Source records: Begin

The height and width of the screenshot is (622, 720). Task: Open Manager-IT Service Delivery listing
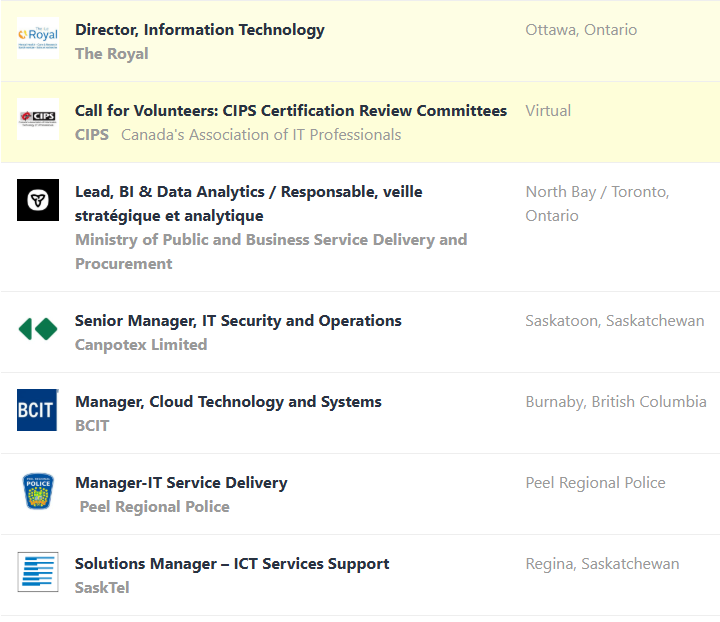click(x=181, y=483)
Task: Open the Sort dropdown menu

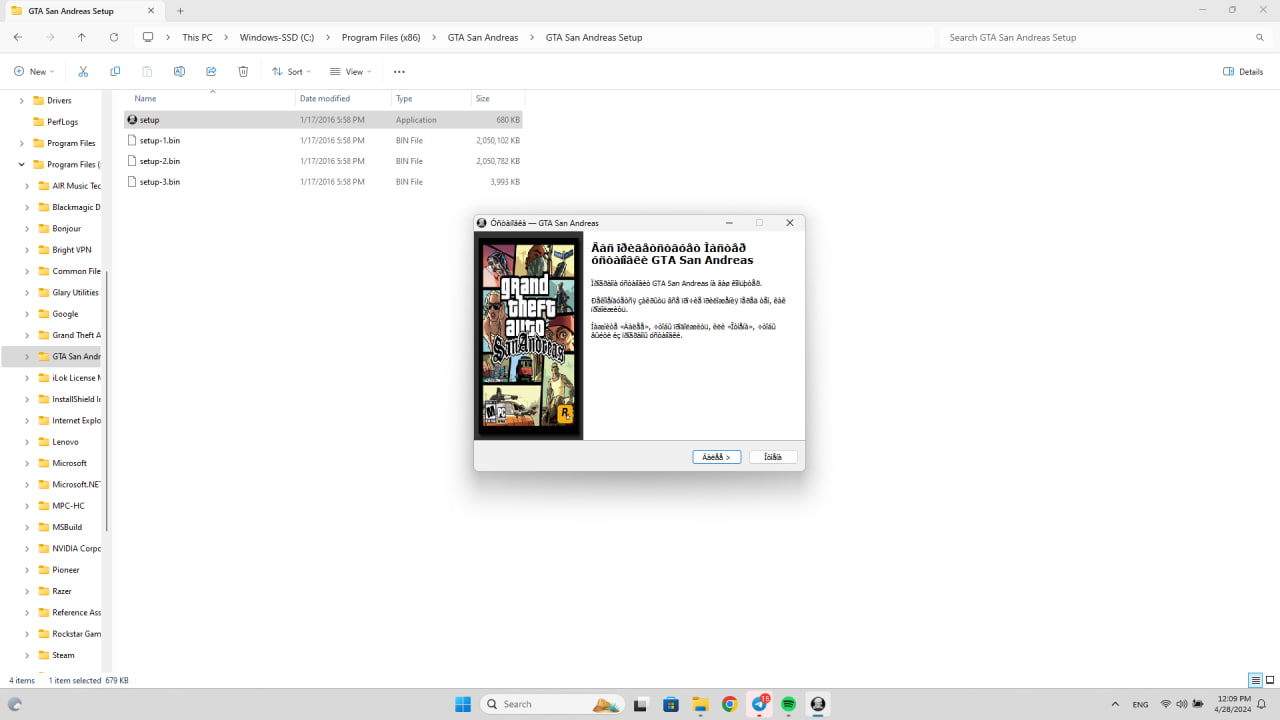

Source records: End
Source records: Begin

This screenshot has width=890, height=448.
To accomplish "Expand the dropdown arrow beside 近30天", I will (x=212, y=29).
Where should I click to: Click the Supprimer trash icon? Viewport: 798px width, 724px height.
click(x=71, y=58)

Source records: End

**Try it**
Your answer is a single number: the count of lines in the records holding the string "dropdown".

**The answer**
2